The lines from the one containing "You are a computer-use agent." to the end of the entries, both included, are what you need to transcribe exactly, without pictures and without anything else.

--- SOURCE DATA ---

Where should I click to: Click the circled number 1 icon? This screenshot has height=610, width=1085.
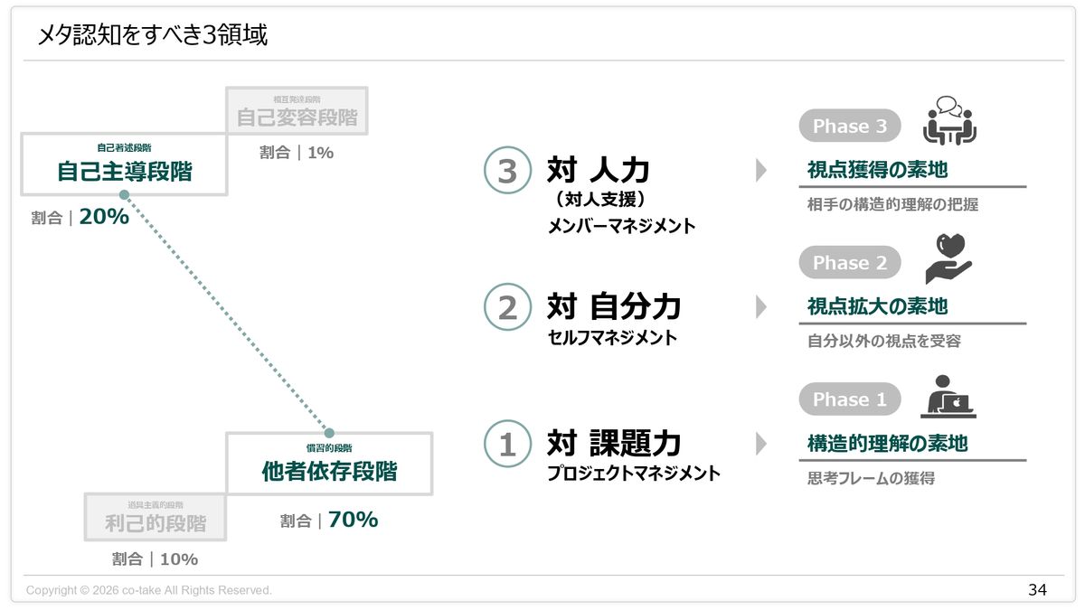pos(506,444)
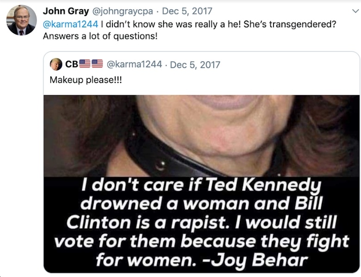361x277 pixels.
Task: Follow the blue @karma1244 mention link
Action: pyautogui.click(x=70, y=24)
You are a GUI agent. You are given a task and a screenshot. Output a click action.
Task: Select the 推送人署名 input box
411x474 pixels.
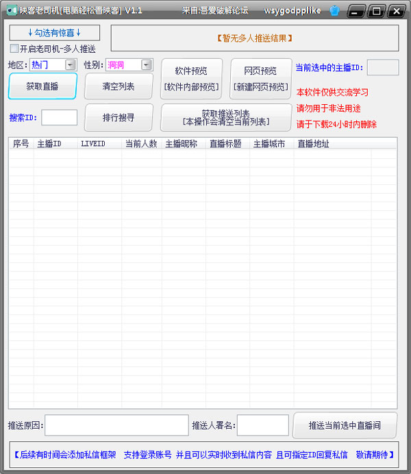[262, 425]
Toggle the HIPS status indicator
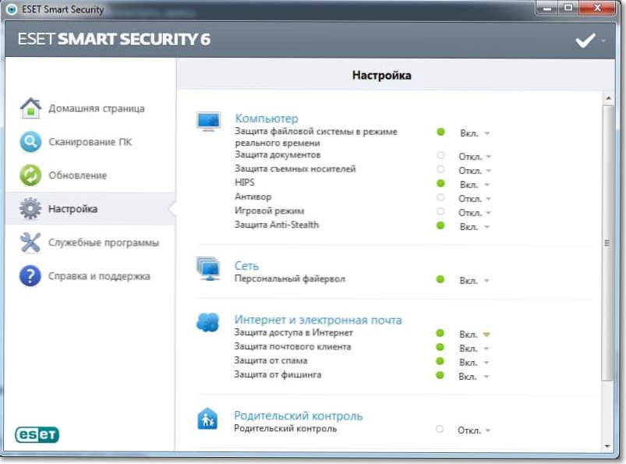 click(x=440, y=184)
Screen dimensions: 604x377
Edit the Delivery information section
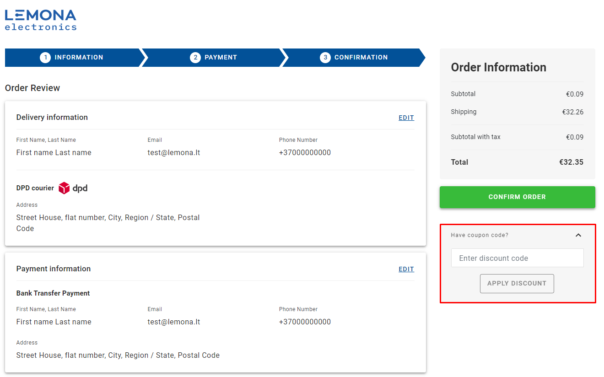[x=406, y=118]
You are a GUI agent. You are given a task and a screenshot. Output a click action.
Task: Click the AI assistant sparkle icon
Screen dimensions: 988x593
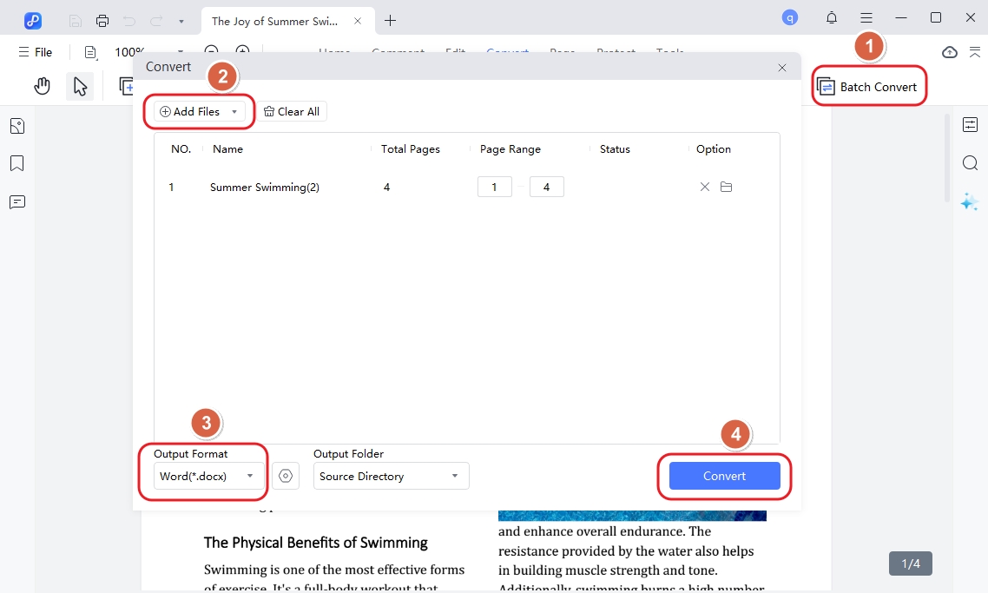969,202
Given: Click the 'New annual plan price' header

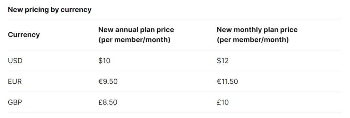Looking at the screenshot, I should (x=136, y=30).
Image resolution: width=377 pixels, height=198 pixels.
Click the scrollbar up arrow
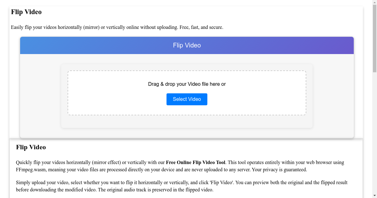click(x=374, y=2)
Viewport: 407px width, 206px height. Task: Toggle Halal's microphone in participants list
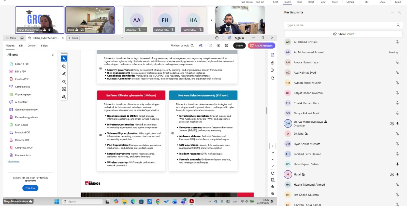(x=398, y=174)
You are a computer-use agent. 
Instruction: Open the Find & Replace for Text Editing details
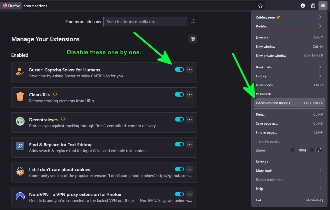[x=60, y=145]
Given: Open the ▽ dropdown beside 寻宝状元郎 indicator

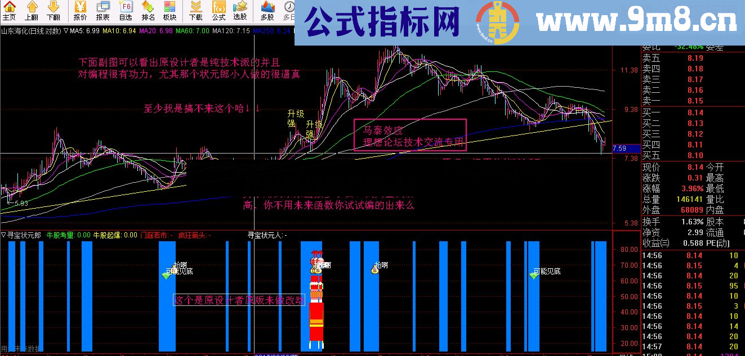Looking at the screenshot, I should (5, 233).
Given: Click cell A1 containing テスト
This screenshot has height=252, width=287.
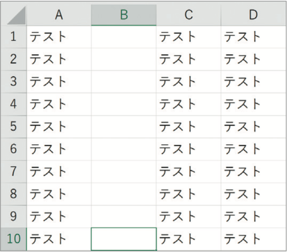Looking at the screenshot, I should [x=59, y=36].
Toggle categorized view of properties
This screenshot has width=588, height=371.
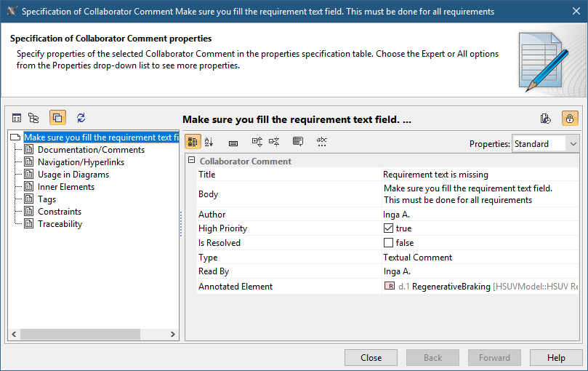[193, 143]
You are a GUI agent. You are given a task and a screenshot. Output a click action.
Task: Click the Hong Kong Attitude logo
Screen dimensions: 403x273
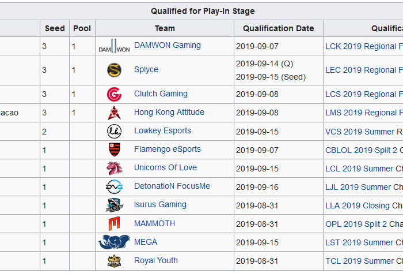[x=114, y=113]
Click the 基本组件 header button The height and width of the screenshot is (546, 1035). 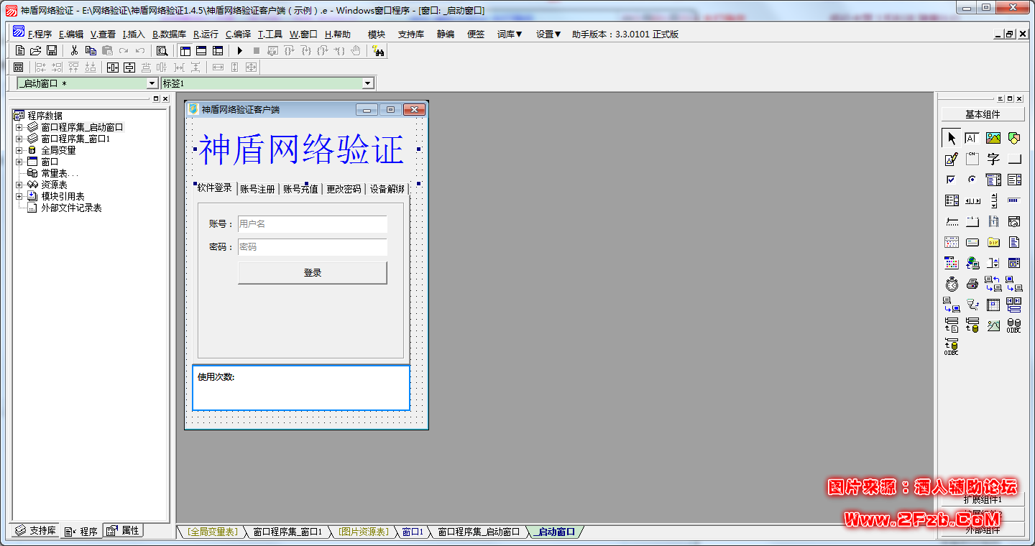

---

ANSWER FOR THIS EXERCISE:
You are a computer-use agent. 
Instruction: Open the Find & Replace for Text Editing details
[x=60, y=145]
Given: Open the ▽ dropdown beside 寻宝状元郎 indicator

Looking at the screenshot, I should (5, 233).
Given: Click cell A1 containing テスト
This screenshot has height=252, width=287.
Looking at the screenshot, I should [x=59, y=36].
Toggle categorized view of properties
This screenshot has width=588, height=371.
[193, 143]
You are a GUI agent. You are given a task and a screenshot. Output a click action.
Task: Click the Hong Kong Attitude logo
Screen dimensions: 403x273
[x=114, y=113]
Click the 基本组件 header button The height and width of the screenshot is (546, 1035). 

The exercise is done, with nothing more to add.